Taken together, uncovering the influence of different hormones on cartilage, synovium, ligament, and the joint disk is critical for understanding the interaction between endocrinology and arthritic diseases, and will directly benefit the identification and development of potential treatments for each kind of arthritis.
This Research Topic aims to give an overview of recent advances in the study of endocrinological effects on RA, OA, PsA, and TMD. In particular but not limited to the following areas:
• The cellular mechanisms and influence of different hormones on cartilage, synovium, ligament, and joint disk as they relate to the aforementioned types of arthritis;
• Correlation between the expression of sex hormones (such as progesterone and 17 β-estradiol) and that of the pro-arthritic molecules among different types of arthritis;
• Expression and activity of the gastrointestinal hormones related to different types of arthritis;
• Cross-talking between pro-inflammatory cytokines (such as TNF-α) and gastrointestinal hormones during the progression of the aforementioned arthritic diseases.
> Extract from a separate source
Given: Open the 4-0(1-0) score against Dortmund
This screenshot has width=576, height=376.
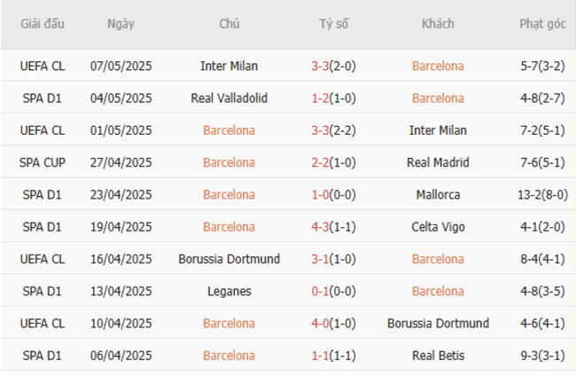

Distinguishing the role of specific hormones on different kinds of arthritis will reveal why one treatment strategy is not effective on all kinds of arthritis and will provide new targets for precision medicines of each kind of arthritis. Positive and negative results in original research and reviews are welcome.
Keywords: arthritis, osteoarthritis, psoriatic arthritis, rheumatoid arthritis, temporomandibular joint disorder
Important Note: All contributions to this Research Topic must be within the scope of the section and journal to which they are submitted, as defined in their mission statements. Frontiers reserves the right to guide an out-of-scope manuscript to a more suitable section or journal at any stage of peer review.